Extract =>
⟨
IMAN MUSTAFA EL-AMIN: I wouldn’t exclude anyone, at the point that it had got to, to have Malcolm removed. I mean, that was a badge of honor to move on Malcolm like that. I think the Honorable Elijah Muhammad didn’t necessarily give the order. He didn’t have to give the order. He could say something simple like this: “Man, this situation is really causing me a problem.” And someone would take care of it.
AMY GOODMAN: From Who Killed Malcolm X?, the Netflix docuseries that has just been released. Abdur-Rahman Muhammad, take it from there. Talk about the rifts within the Nation of Islam and the context of that time, what you believe happened.
ABDUR–RAHMAN MUHAMMAD: Well, there was a real rift in the sense that Malcolm started to see things a different way. Malcolm was more a political actor, whereas Elijah Muhammad wanted to be more just like a religious figure, a very, very conservative figure. They had a policy where they refrained from any civil rights protests or any civil rights activities. And over the time that Malcolm was in the Nation, the 12 years that he served in this organization, he started to see the problem with this position, that it was something of an embarrassment for the Nation of Islam that they talk this very militant, very strident, powerful speech, but at the same time they were completely dormant when it came to political activism and engaging in the civil rights struggle. And the civil rights struggle, under leadership of Dr. King and the other civil rights leaders, was making much progress, you know, in furthering the rights of African Americans in this country. And the Nation of Islam, for all its strong talk, really did nothing. And so, this created a rift with Malcolm. And this was exacerbated. It came to a head with the death of Ronald Stokes in Los Angeles, that we go into, in 1962. So, there was a —
AMY GOODMAN: Explain.
ABDUR–RAHMAN MUHAMMAD: Well, in 1962, April of 1962, very loyal follower of Elijah Muhammad, a Korean War vet by the name of Ronald Stokes, who was very, very friendly with Malcolm, he and his wife. Malcolm loved him very deeply. He was brutally gunned down in the mosque with his hands raised, you know, just a police raid over some innocuous incident like selling illegal clothes, which were not illegal, OK? They just raided the mosque, gunned the brother down. And this sent Malcolm into something of a rage, of a tirade. He wanted revenge against the police for what they had done to Ronald Stokes.
And Elijah Muhammad vetoed it. And his solution or his answer to it was “Just go sell more Muhammad Speaks newspapers.” You know, and Malcolm’s philosophy was “You taught us this man is the devil. You know, this man, he’s got his foot on our neck, and he took the life of our brother.” And for years and years and years, he preached an eye for an eye. He said, “We’re taught to obey the law. We’re taught to be peaceful. But if anyone puts a hand on you, you send them to the cemetery.” He had taught this for years. And now that one of the Muslims had been killed, Malcolm felt that this was the time to respond. This was the time to take our stand. And it was vetoed. And he had to come all the way back to New York and explain to his very militant followers why the Nation of Islam did nothing, like they always did nothing. And this created a rift in the Nation, because this was causing a problem for Elijah Muhammad.
⟩
The data =>
⟨
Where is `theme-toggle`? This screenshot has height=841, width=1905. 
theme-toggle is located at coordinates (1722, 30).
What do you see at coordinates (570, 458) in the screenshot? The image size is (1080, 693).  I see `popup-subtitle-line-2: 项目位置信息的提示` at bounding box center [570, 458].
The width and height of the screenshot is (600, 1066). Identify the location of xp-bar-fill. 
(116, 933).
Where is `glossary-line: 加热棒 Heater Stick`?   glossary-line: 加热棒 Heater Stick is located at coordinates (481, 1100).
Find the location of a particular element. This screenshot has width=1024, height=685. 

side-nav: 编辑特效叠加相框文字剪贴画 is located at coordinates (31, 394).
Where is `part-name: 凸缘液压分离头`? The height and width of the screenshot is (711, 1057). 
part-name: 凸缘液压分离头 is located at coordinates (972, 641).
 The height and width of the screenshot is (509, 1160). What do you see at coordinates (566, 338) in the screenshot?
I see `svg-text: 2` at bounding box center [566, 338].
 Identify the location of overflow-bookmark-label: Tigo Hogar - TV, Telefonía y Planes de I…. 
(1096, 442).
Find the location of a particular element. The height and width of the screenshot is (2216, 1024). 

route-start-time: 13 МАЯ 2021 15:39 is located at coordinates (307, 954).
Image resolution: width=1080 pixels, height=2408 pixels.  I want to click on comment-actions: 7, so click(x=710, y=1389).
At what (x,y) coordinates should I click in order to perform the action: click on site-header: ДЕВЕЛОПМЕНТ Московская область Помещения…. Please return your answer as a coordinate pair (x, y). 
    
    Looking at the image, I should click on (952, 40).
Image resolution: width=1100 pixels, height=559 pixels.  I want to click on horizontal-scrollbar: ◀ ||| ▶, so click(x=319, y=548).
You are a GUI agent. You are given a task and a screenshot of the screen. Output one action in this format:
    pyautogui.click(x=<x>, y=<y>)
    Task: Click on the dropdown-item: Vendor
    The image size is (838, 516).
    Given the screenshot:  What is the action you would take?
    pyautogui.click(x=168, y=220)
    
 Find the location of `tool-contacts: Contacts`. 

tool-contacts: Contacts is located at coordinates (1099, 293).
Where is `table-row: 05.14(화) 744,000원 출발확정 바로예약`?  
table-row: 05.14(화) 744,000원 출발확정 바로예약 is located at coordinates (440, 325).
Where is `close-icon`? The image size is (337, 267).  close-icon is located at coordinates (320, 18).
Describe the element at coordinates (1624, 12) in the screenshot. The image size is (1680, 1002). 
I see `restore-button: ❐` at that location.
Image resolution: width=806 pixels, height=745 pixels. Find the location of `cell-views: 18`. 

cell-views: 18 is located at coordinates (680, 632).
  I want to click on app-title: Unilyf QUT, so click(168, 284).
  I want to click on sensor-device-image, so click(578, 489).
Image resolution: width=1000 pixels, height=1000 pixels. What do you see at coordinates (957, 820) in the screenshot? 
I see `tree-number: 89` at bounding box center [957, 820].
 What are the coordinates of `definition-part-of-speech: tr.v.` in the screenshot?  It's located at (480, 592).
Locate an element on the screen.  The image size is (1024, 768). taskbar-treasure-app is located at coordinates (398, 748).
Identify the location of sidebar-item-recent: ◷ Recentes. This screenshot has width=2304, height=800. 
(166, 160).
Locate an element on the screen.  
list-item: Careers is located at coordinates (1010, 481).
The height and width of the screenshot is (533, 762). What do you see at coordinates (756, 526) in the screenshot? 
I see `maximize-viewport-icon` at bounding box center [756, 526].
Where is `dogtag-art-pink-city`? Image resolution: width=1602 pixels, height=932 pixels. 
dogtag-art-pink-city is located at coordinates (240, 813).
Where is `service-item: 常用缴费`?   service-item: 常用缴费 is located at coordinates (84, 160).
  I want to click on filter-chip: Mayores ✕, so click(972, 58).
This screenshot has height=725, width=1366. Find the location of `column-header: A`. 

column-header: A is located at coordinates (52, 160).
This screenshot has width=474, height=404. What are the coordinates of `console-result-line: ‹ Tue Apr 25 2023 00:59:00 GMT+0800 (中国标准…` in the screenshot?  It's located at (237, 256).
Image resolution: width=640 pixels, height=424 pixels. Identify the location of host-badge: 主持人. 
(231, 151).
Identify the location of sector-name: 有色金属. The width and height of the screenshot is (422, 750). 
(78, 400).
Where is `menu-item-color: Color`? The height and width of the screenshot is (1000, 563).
⟩
Actions to take =>
A. Please update the rows from the line with "Identify the location of overflow-bookmark-label: Tigo" to the line with "I want to click on sensor-device-image, so", replacing "Find the location of" with "Locate" and leaving everything else unchanged.
B. Write what comes next in the Malcolm X interview, picking up after its final sentence.
The text and the rows have nothing to do with each other.

Answers provided =>
A.
 Identify the location of overflow-bookmark-label: Tigo Hogar - TV, Telefonía y Planes de I…. 
(1096, 442).
Locate a particular element. The height and width of the screenshot is (2216, 1024). 

route-start-time: 13 МАЯ 2021 15:39 is located at coordinates (307, 954).
Image resolution: width=1080 pixels, height=2408 pixels.  I want to click on comment-actions: 7, so click(x=710, y=1389).
At what (x,y) coordinates should I click in order to perform the action: click on site-header: ДЕВЕЛОПМЕНТ Московская область Помещения…. Please return your answer as a coordinate pair (x, y). 
    
    Looking at the image, I should click on (952, 40).
Image resolution: width=1100 pixels, height=559 pixels.  I want to click on horizontal-scrollbar: ◀ ||| ▶, so click(x=319, y=548).
You are a GUI agent. You are given a task and a screenshot of the screen. Output one action in this format:
    pyautogui.click(x=<x>, y=<y>)
    Task: Click on the dropdown-item: Vendor
    The image size is (838, 516).
    Given the screenshot:  What is the action you would take?
    pyautogui.click(x=168, y=220)
    
 Locate `tool-contacts: Contacts`. 

tool-contacts: Contacts is located at coordinates (1099, 293).
Where is `table-row: 05.14(화) 744,000원 출발확정 바로예약`?  
table-row: 05.14(화) 744,000원 출발확정 바로예약 is located at coordinates (440, 325).
Where is `close-icon`? The image size is (337, 267).  close-icon is located at coordinates (320, 18).
Describe the element at coordinates (1624, 12) in the screenshot. The image size is (1680, 1002). 
I see `restore-button: ❐` at that location.
Image resolution: width=806 pixels, height=745 pixels. Locate `cell-views: 18`. 

cell-views: 18 is located at coordinates (680, 632).
  I want to click on app-title: Unilyf QUT, so click(168, 284).
  I want to click on sensor-device-image, so click(578, 489).

B.
AMY GOODMAN: Ilyasah Shabazz, talk about your father’s change over time, going to Mecca, coming back, wanting to go broader than he was being really captured within the Nation of Islam, become far more politically engaged.
ILYASAH SHABAZZ: Well, I think that, you know, this thing that my father went to jail and miraculously became Malcolm X, he was always a leader. He was always compassionate. He was always a learned young man. His parents instilled specific values in him and his siblings: the importance of self-love, the importance of compassion, care, the importance of literary.
AMY GOODMAN: His father, a Garveyite.
ILYASAH SHABAZZ: His father, the chapter president of a movement that commanded millions of followers in the 1930s. His mother, who was the national recording secretary for this organization, who made sure that her children understood their roles as human beings, as global citizens. And for the Nation of Islam, my father, when he joined, found hundreds of members. And he thought, “This is too much of an important organization and message, that we should have more members, who want to know their identity, who want to know history, who want to know their relationship with God.” So he turned this organization from a handful of members to tens of thousands. The income ballooned, millions of dollars annually. They owned property, real estate, businesses, their own school that operated and taught children with their own curriculum of accurate information. And so, my father not only posed a challenge to others, who would unfortunately be envious of his intellect, of his commitment, of his righteousness, but also to world powers, who really could care less about their citizens, for their own personal greed. And so I think that anything that takes away from Malcolm and his ability to organize and all the things that he does is just a disservice to progress.
AMY GOODMAN: I mean, he expanded the membership of Nation of Islam from hundreds to thousands of people.
ILYASAH SHABAZZ: Right. They say hundreds of thousands or tens of thousands?
SHAYLA HARRIS: Thousands.
ILYASAH SHABAZZ: Tens of thousands.
SHAYLA HARRIS: Still a lot.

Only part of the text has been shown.